EXERCISE GOAL >>
The lines below, all of them, should be returned exactly as they appear.
══ SUPPLIED INFORMATION
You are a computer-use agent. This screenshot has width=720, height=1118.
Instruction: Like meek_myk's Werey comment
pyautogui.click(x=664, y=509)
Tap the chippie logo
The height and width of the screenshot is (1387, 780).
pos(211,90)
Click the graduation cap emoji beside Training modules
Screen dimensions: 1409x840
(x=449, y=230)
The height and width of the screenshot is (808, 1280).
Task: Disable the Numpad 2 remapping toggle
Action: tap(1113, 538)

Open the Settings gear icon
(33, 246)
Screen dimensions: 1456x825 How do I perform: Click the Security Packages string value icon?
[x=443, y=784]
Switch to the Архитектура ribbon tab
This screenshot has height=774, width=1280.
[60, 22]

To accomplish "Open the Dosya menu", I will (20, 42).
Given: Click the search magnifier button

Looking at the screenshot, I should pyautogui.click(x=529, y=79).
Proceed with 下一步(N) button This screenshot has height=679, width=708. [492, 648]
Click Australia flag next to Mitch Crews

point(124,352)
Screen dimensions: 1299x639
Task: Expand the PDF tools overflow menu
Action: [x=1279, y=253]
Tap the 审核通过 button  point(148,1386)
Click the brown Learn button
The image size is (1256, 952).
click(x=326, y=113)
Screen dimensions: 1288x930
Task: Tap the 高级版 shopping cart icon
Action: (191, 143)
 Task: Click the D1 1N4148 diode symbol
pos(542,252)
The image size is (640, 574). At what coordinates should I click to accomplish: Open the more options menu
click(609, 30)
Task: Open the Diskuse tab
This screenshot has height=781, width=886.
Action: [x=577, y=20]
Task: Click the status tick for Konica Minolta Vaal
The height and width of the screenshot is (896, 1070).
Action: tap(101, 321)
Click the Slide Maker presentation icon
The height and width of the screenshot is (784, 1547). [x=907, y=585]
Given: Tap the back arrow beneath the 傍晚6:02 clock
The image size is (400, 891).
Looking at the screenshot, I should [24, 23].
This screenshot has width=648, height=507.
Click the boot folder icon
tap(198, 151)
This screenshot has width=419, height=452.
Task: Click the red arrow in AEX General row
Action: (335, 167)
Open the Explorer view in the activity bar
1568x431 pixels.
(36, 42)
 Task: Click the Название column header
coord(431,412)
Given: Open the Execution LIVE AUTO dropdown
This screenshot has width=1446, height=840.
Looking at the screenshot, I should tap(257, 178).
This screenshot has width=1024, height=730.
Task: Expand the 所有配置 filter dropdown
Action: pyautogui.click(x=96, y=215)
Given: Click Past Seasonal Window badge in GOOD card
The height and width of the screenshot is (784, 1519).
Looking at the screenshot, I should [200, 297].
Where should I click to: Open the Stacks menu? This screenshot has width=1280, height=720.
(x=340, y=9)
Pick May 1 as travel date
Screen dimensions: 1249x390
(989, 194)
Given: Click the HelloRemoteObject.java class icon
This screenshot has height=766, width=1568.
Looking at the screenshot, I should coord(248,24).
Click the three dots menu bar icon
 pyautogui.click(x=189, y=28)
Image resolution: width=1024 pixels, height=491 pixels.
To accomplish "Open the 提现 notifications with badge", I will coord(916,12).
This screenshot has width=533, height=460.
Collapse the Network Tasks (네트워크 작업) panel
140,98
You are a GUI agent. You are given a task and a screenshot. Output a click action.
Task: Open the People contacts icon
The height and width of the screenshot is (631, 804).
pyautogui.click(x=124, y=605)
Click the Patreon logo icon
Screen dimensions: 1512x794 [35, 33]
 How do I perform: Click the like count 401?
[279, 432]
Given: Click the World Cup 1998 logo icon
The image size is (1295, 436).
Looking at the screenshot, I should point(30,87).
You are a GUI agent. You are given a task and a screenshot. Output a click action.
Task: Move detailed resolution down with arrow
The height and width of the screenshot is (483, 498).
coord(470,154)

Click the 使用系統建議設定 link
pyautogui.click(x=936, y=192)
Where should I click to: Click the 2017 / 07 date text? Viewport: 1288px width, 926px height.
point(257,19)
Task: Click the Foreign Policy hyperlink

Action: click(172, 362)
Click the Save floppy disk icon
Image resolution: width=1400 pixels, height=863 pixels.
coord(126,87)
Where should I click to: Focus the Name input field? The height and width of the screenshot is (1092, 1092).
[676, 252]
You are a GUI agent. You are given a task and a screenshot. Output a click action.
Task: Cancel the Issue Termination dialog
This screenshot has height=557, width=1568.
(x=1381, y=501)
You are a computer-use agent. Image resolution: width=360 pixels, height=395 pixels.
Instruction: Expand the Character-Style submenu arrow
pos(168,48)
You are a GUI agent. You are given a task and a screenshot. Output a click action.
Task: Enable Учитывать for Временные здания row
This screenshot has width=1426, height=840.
════
YOUR RESPONSE >>
You are a computer-use agent. This screenshot has width=720, height=1118.
Instruction: Like meek_myk's Werey comment
pyautogui.click(x=664, y=509)
Tap the chippie logo
The height and width of the screenshot is (1387, 780).
pos(211,90)
Click the graduation cap emoji beside Training modules
Screen dimensions: 1409x840
(x=449, y=230)
The height and width of the screenshot is (808, 1280).
Task: Disable the Numpad 2 remapping toggle
Action: tap(1113, 538)

Open the Settings gear icon
(33, 246)
Screen dimensions: 1456x825 How do I perform: Click the Security Packages string value icon?
[x=443, y=784]
Switch to the Архитектура ribbon tab
This screenshot has height=774, width=1280.
[60, 22]

To accomplish "Open the Dosya menu", I will (20, 42).
Given: Click the search magnifier button

Looking at the screenshot, I should pyautogui.click(x=529, y=79).
Proceed with 下一步(N) button This screenshot has height=679, width=708. [492, 648]
Click Australia flag next to Mitch Crews

point(124,352)
Screen dimensions: 1299x639
Task: Expand the PDF tools overflow menu
Action: [x=1279, y=253]
Tap the 审核通过 button  point(148,1386)
Click the brown Learn button
The image size is (1256, 952).
click(x=326, y=113)
Screen dimensions: 1288x930
Task: Tap the 高级版 shopping cart icon
Action: (191, 143)
 Task: Click the D1 1N4148 diode symbol
pos(542,252)
The image size is (640, 574). At what coordinates should I click to accomplish: Open the more options menu
click(609, 30)
Task: Open the Diskuse tab
This screenshot has height=781, width=886.
Action: [x=577, y=20]
Task: Click the status tick for Konica Minolta Vaal
The height and width of the screenshot is (896, 1070).
Action: tap(101, 321)
Click the Slide Maker presentation icon
The height and width of the screenshot is (784, 1547). [x=907, y=585]
Given: Tap the back arrow beneath the 傍晚6:02 clock
The image size is (400, 891).
Looking at the screenshot, I should [24, 23].
This screenshot has width=648, height=507.
Click the boot folder icon
tap(198, 151)
This screenshot has width=419, height=452.
Task: Click the red arrow in AEX General row
Action: (335, 167)
Open the Explorer view in the activity bar
1568x431 pixels.
(36, 42)
 Task: Click the Название column header
coord(431,412)
Given: Open the Execution LIVE AUTO dropdown
This screenshot has width=1446, height=840.
Looking at the screenshot, I should tap(257, 178).
This screenshot has width=1024, height=730.
Task: Expand the 所有配置 filter dropdown
Action: pyautogui.click(x=96, y=215)
Given: Click Past Seasonal Window badge in GOOD card
The height and width of the screenshot is (784, 1519).
Looking at the screenshot, I should [200, 297].
Where should I click to: Open the Stacks menu? This screenshot has width=1280, height=720.
(x=340, y=9)
Pick May 1 as travel date
Screen dimensions: 1249x390
(989, 194)
Given: Click the HelloRemoteObject.java class icon
This screenshot has height=766, width=1568.
Looking at the screenshot, I should coord(248,24).
Click the three dots menu bar icon
 pyautogui.click(x=189, y=28)
Image resolution: width=1024 pixels, height=491 pixels.
To accomplish "Open the 提现 notifications with badge", I will coord(916,12).
This screenshot has width=533, height=460.
Collapse the Network Tasks (네트워크 작업) panel
140,98
You are a GUI agent. You are given a task and a screenshot. Output a click action.
Task: Open the People contacts icon
The height and width of the screenshot is (631, 804).
pyautogui.click(x=124, y=605)
Click the Patreon logo icon
Screen dimensions: 1512x794 [35, 33]
 How do I perform: Click the like count 401?
[279, 432]
Given: Click the World Cup 1998 logo icon
The image size is (1295, 436).
Looking at the screenshot, I should point(30,87).
You are a GUI agent. You are given a task and a screenshot. Output a click action.
Task: Move detailed resolution down with arrow
The height and width of the screenshot is (483, 498).
coord(470,154)

Click the 使用系統建議設定 link
pyautogui.click(x=936, y=192)
Where should I click to: Click the 2017 / 07 date text? Viewport: 1288px width, 926px height.
point(257,19)
Task: Click the Foreign Policy hyperlink

Action: click(172, 362)
Click the Save floppy disk icon
Image resolution: width=1400 pixels, height=863 pixels.
coord(126,87)
Where should I click to: Focus the Name input field? The height and width of the screenshot is (1092, 1092).
[676, 252]
You are a GUI agent. You are given a task and a screenshot. Output a click action.
Task: Cancel the Issue Termination dialog
This screenshot has height=557, width=1568.
(x=1381, y=501)
You are a computer-use agent. Image resolution: width=360 pixels, height=395 pixels.
Instruction: Expand the Character-Style submenu arrow
pos(168,48)
You are a GUI agent. You are given a task and a screenshot. Output a click action.
Task: Enable Учитывать for Временные здания row
This screenshot has width=1426, height=840.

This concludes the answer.